There is no "final" ##dS## or "initial" ##dS##. There is only a ##dS## that represents a small change in entropy of the system when the two subsystems exchange a little heat.

That is, due to the small heat exchange, the entropy of the system will change from some initial value ##S_i## to some final value ##S_f##. And the change in entropy of the system is ##dS = S_f - S_i##.

Likewise, for each subsystem, ##dS_1 = S_{1,f} - S_{1,i}## and ##dS_2 = S_{2,f} - S_{2,i}##.

So, anyway, you have ##dS = dS_1 + dS_2## and since the volumes are constant you know you can write this as

##dS = \frac{dE_1}{T_1} + \frac{dE_2}{T_2}##From energy conservation, how are ##dE_1## and ##dE_2## related?
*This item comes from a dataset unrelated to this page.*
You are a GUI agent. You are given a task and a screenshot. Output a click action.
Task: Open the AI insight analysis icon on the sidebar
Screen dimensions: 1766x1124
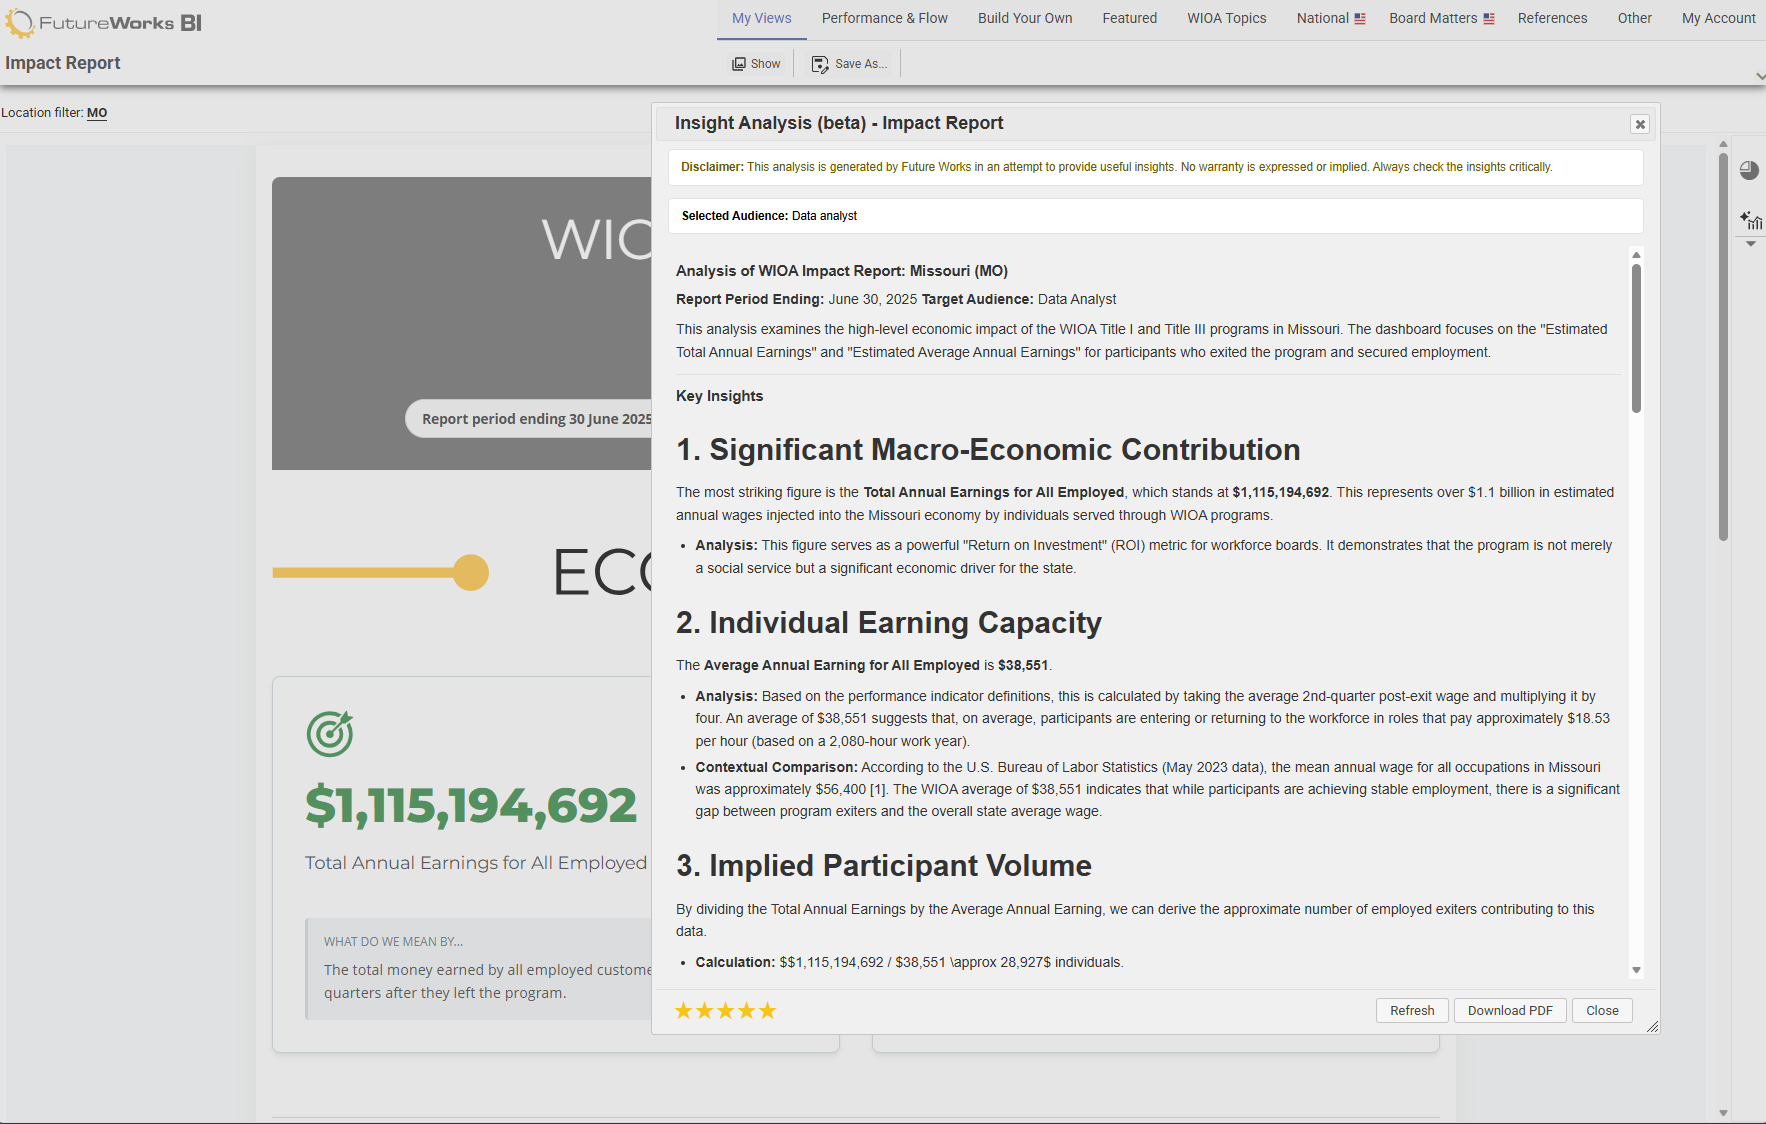click(1751, 220)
Use this relation to write ##dS## in terms of just ##dE_2##.

Last edited:
Ah thank you! I understand now, I think the problem was almost trivially simple which made me over-think it...

However, if I did actually want to calculate what $\Delta S$ was in terms of $E_1, E_2, T_1, T_2, T_f$ and $E_f$ I would then certainly need an equation of state, correct?

Yes, that's right.

## What is the concept of heat flow?

The concept of heat flow refers to the transfer of thermal energy from a hotter body to a colder body. Heat always flows from a higher temperature to a lower temperature until both bodies reach thermal equilibrium. This process occurs through conduction, convection, or radiation.

## How does heat flow from hot to cold bodies?

Heat flows from hot to cold bodies due to the second law of thermodynamics, which states that heat will always flow spontaneously from a higher temperature to a lower temperature. This is because heat is a form of energy that naturally seeks equilibrium, and a colder body has less energy than a hotter body.

## What factors affect the rate of heat flow?

The rate of heat flow is affected by several factors, including the temperature difference between the two bodies, the thermal conductivity of the materials involved, and the distance between the two bodies. The type of medium through which heat is transferred (solid, liquid, or gas) also plays a role in determining the rate of heat flow.

## Can heat flow from a colder body to a hotter body?

No, heat cannot flow from a colder body to a hotter body without the input of external energy. This would violate the second law of thermodynamics, which states that heat always flows spontaneously from a hotter body to a colder body.

## Why is understanding heat flow important?

Understanding heat flow is crucial for many scientific and technological applications, including designing efficient heating and cooling systems, predicting weather patterns, and developing sustainable energy sources. It also helps us understand the behavior of different materials and their response to changes in temperature.